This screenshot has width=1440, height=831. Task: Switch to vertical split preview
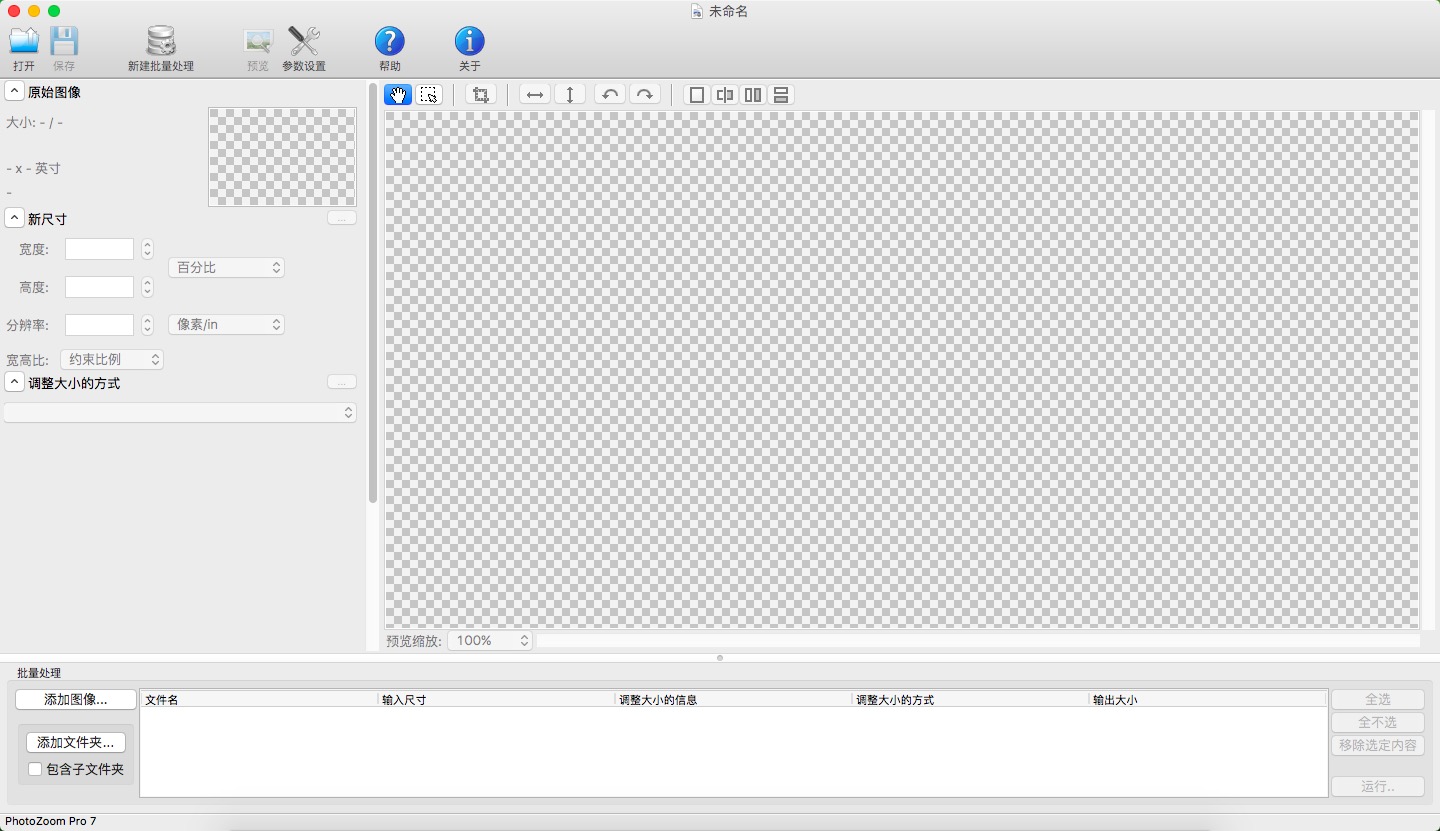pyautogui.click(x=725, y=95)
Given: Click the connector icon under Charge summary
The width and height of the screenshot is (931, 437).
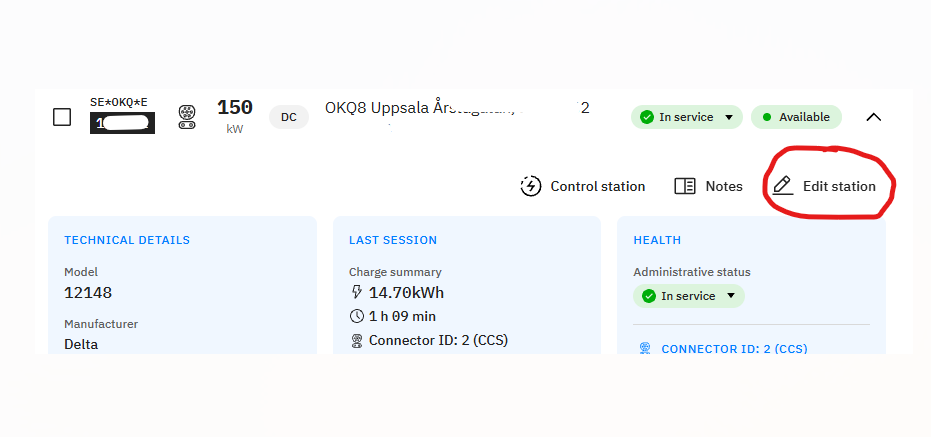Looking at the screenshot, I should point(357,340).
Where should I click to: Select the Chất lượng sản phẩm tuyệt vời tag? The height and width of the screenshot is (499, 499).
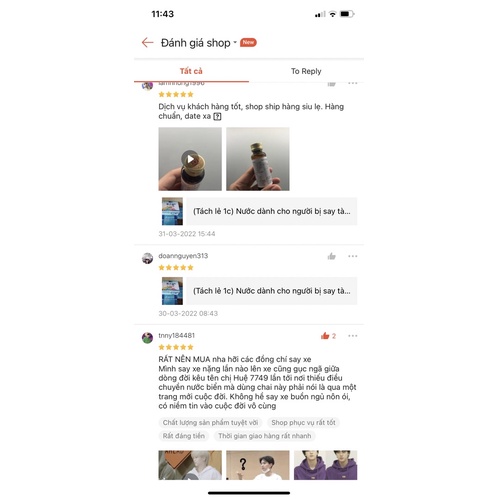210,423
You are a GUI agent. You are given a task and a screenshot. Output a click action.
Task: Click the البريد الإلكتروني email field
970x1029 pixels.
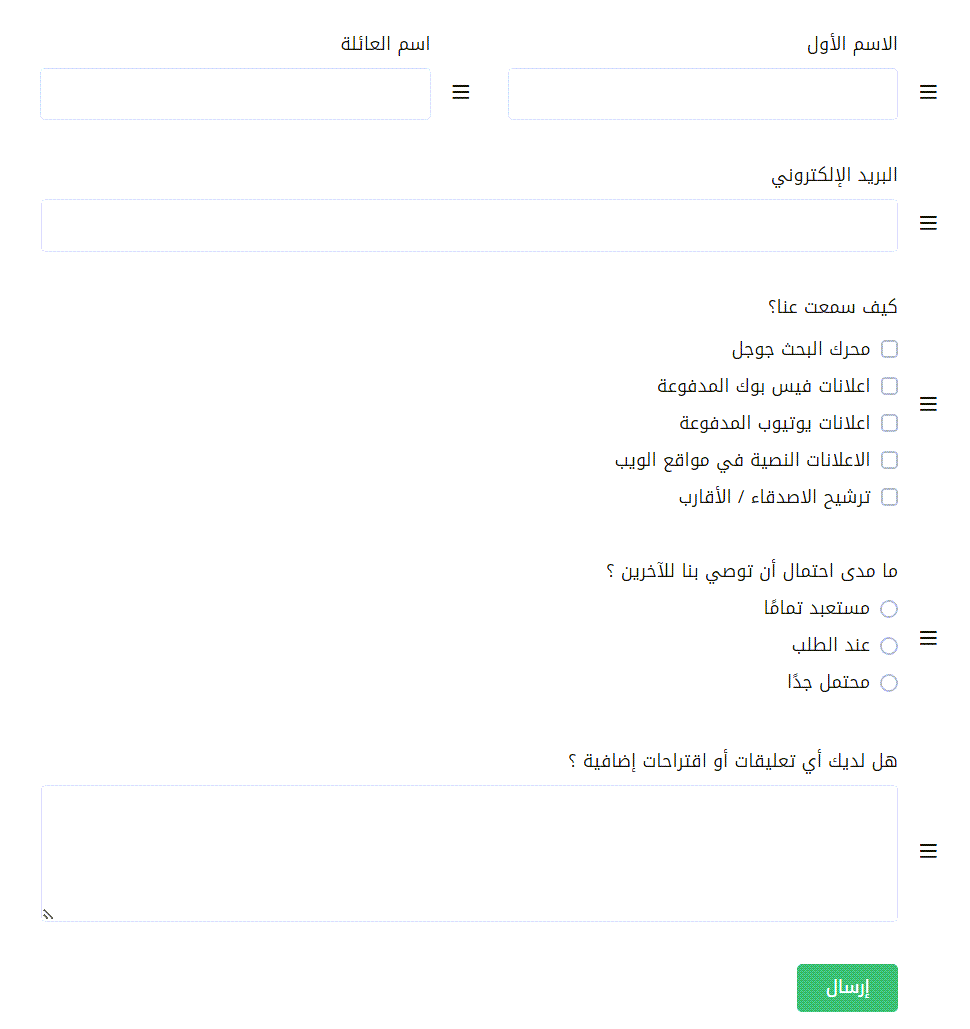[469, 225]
———
Output the lines from the one containing "Where should I" through the end of the lines exactly as they appear, omitting the pictures.

Result of the exercise:
Where should I click to: Select the Chất lượng sản phẩm tuyệt vời tag? The height and width of the screenshot is (499, 499).
210,423
You are a GUI agent. You are given a task and a screenshot. Output a click action.
Task: Click the البريد الإلكتروني email field
970x1029 pixels.
[469, 225]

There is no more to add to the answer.